Ölgemälde von Heinrich Engelhard Steinweg in seiner Werkstatt. © Steinway & Sons

Henry E. Steinway: Der Piano-Pionier kommt aus dem Harz

Stand: 30.06.2022 08:40 Uhr

Seinen ersten Flügel baute Heinrich Engelhard Steinweg in einer Harzer Waschküche. Als Henry E. Steinway schrieb er in den USA eine Erfolgsgeschichte sondergleichen. Am 22. Februar 1797 wurde der Klavierbauer in Wolfshagen geboren.

von Kristina Festring-Hashem Zadeh

Verborgen vor den strengen Augen der Zunftbeauftragten tüftelt im Jahr 1836 ein armer, junger Tischler namens Heinrich Engelhard Steinweg in der Waschküche seines Seesener Wohnhauses an einer besonderen Konstruktion - so jedenfalls erzählt es die Unternehmenslegende. Offiziell ist ihm der Instrumentenbau nicht gestattet, doch Steinweg fühlt sich berufen. Er baut ein neuartiges Instrument, das andere Klaviere vergleichsweise schnöde tönen lässt: den ersten Steinweg-Flügel.

Dies ist die wohl bekannteste der vielen Anekdoten, die sich um den Gründer des Piano-Imperiums ranken. Experten bezweifeln zwar, dass es sich wirklich so zugetragen hat. Doch sicher ist: Der später als Henry E. Steinway bekannt gewordene Niedersachse Heinrich Engelhard Steinweg hatte beachtliches Talent für den Klavierbau und ein eben solches für die Vermarktung seiner Instrumente.

Heinrich ist einziger Überlebender eines Blitzschlags

Am 22. Februar 1797 kommt Steinweg in Wolfshagen, einem Dorf bei Seesen im Harz, zur Welt. Kindheit und Jugend sind entbehrungsreich und von Schicksalsschlägen geprägt. Für Bildung fehlt das Geld. Schon früh unterstützt Heinrich seinen Vater, einen armen Köhler. Als der Junge 13 Jahre alt ist, stirbt seine Mutter. Im Juni 1812 erlebt Heinrich eine weitere Katastrophe: Bei einem Gewitter kommen sein Bruder und sein Vater ums Leben - nur Heinrich überlebt das Unwetter, das die drei Steinwegs im Wald überraschte.

# IHRE AUFGABEN
A: In welchem Ort wurde Heinrich Engelhard Steinweg laut dem Artikel über Henry E. Steinway geboren?
B: Schreiben Sie aus dem Artikel über Henry E. Steinway den Abschnitt zwischen „Seinen ersten Flügel“ und „den ersten Steinweg-Flügel.“ einschließlich dieser beiden Stellen genau ab.

[Positionsdaten für Wörter und Elemente]
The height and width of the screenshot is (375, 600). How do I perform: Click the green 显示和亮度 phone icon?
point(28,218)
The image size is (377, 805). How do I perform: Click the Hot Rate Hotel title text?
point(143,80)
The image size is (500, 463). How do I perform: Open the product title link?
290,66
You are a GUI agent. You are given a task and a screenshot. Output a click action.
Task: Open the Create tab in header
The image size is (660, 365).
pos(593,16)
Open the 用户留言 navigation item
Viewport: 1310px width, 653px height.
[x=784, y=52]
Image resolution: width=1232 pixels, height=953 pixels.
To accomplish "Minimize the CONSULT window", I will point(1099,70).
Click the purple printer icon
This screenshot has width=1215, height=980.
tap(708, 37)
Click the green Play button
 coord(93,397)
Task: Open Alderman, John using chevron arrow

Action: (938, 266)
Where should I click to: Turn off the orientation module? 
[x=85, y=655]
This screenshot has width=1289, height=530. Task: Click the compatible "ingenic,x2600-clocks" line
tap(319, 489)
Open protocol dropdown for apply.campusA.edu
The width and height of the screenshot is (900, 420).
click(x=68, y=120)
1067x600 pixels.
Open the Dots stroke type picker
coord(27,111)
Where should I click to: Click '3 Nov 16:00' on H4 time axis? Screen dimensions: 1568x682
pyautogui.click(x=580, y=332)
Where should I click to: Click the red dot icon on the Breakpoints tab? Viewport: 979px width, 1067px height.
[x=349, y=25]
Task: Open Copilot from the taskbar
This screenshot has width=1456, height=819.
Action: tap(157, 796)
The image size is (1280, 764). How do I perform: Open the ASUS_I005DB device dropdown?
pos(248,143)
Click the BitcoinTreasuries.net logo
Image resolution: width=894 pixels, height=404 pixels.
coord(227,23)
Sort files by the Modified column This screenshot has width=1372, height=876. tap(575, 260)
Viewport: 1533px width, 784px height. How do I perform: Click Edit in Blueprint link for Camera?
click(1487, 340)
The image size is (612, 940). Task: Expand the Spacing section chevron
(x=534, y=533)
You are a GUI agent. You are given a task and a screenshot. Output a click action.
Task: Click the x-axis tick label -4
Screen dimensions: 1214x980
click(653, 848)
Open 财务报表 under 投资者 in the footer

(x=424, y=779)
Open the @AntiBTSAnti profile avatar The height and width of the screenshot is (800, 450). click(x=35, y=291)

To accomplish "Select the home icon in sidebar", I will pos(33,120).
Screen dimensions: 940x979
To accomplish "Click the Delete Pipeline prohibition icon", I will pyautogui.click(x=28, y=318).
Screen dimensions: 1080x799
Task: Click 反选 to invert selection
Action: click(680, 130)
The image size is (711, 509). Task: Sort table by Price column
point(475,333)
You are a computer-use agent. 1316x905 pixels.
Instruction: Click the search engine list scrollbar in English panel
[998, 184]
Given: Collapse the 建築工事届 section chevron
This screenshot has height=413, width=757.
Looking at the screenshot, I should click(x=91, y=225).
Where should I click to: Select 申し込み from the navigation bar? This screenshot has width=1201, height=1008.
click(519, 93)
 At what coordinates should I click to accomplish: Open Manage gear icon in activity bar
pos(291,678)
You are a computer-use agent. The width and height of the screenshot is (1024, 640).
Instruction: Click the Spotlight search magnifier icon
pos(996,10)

# LÖSUNGEN
A: In Wolfshagen, einem Dorf bei Seesen im Harz.

B:
Seinen ersten Flügel baute Heinrich Engelhard Steinweg in einer Harzer Waschküche. Als Henry E. Steinway schrieb er in den USA eine Erfolgsgeschichte sondergleichen. Am 22. Februar 1797 wurde der Klavierbauer in Wolfshagen geboren.

von Kristina Festring-Hashem Zadeh

Verborgen vor den strengen Augen der Zunftbeauftragten tüftelt im Jahr 1836 ein armer, junger Tischler namens Heinrich Engelhard Steinweg in der Waschküche seines Seesener Wohnhauses an einer besonderen Konstruktion - so jedenfalls erzählt es die Unternehmenslegende. Offiziell ist ihm der Instrumentenbau nicht gestattet, doch Steinweg fühlt sich berufen. Er baut ein neuartiges Instrument, das andere Klaviere vergleichsweise schnöde tönen lässt: den ersten Steinweg-Flügel.